**Exercise brief:** Copy the lines below exactly. Start at the first and finish with the line containing "You are a computer-use agent. 791x404 pixels.".

───── Input material

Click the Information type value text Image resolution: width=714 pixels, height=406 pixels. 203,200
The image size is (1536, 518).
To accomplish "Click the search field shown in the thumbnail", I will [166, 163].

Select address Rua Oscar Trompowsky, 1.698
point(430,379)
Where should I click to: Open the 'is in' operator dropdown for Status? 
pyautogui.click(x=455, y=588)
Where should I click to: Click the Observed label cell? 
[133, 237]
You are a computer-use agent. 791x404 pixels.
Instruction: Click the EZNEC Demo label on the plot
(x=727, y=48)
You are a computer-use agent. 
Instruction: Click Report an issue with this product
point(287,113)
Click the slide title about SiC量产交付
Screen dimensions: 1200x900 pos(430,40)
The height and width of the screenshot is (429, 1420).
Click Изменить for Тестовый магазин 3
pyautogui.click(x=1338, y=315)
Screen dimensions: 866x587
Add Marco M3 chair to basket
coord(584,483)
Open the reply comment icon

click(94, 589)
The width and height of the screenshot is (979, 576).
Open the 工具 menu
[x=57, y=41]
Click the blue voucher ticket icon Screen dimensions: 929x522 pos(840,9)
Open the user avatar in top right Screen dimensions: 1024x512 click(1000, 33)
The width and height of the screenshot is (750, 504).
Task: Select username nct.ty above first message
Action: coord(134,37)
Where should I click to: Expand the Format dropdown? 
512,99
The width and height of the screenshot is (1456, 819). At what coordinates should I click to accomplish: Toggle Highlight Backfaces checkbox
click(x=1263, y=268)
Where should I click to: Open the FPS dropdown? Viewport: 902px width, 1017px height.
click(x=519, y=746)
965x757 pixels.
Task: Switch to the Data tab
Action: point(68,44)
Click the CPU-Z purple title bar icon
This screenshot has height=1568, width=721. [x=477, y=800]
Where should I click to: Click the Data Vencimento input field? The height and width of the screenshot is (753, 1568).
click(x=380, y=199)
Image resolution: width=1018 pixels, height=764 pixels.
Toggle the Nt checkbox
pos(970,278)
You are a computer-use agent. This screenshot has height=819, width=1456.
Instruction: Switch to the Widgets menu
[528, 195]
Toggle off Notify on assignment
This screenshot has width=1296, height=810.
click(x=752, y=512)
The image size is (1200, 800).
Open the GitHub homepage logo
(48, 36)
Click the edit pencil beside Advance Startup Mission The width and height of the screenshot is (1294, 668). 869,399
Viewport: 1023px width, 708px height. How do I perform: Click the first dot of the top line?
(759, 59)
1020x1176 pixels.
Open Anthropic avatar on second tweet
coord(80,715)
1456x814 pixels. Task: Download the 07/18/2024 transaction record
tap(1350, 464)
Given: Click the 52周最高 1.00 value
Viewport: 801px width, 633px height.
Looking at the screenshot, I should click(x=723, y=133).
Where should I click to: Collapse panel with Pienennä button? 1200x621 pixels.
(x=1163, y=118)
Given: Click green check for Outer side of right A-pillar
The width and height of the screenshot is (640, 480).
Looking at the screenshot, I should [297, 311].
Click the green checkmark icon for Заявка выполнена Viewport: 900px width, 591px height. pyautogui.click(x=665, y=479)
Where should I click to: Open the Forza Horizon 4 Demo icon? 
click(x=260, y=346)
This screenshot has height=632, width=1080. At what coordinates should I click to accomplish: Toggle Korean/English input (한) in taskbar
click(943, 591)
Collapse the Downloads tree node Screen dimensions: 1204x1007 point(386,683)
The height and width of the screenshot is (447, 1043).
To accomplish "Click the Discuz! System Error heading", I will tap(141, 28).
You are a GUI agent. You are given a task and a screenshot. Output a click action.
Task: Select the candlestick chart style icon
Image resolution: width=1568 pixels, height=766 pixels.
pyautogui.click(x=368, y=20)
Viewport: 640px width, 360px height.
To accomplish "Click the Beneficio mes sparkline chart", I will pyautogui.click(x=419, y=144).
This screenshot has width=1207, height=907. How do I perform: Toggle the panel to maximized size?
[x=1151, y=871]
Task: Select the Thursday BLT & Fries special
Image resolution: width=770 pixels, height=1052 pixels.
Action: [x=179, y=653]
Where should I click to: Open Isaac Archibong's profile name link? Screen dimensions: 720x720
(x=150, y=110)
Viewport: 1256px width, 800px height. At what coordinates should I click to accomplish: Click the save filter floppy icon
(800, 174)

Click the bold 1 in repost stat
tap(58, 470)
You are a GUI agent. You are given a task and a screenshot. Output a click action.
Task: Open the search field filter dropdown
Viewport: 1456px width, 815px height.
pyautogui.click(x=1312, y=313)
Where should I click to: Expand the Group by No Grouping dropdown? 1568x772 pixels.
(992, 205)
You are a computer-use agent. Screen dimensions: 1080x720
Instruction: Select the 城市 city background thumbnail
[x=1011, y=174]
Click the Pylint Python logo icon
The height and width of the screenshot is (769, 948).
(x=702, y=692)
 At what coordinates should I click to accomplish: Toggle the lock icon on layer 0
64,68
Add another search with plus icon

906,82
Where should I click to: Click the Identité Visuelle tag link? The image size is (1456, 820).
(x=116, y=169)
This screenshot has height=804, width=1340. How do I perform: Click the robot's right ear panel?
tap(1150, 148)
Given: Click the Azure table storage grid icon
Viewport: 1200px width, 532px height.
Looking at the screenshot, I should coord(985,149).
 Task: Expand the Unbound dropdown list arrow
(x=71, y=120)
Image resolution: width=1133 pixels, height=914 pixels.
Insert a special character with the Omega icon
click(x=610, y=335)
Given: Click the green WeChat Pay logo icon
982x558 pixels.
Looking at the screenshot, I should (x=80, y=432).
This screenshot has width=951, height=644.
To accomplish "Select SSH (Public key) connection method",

──────────

**Answer below:**
Click the Information type value text Image resolution: width=714 pixels, height=406 pixels. 203,200
The image size is (1536, 518).
To accomplish "Click the search field shown in the thumbnail", I will [166, 163].

Select address Rua Oscar Trompowsky, 1.698
point(430,379)
Where should I click to: Open the 'is in' operator dropdown for Status? 
pyautogui.click(x=455, y=588)
Where should I click to: Click the Observed label cell? 
[133, 237]
You are a computer-use agent. 791x404 pixels.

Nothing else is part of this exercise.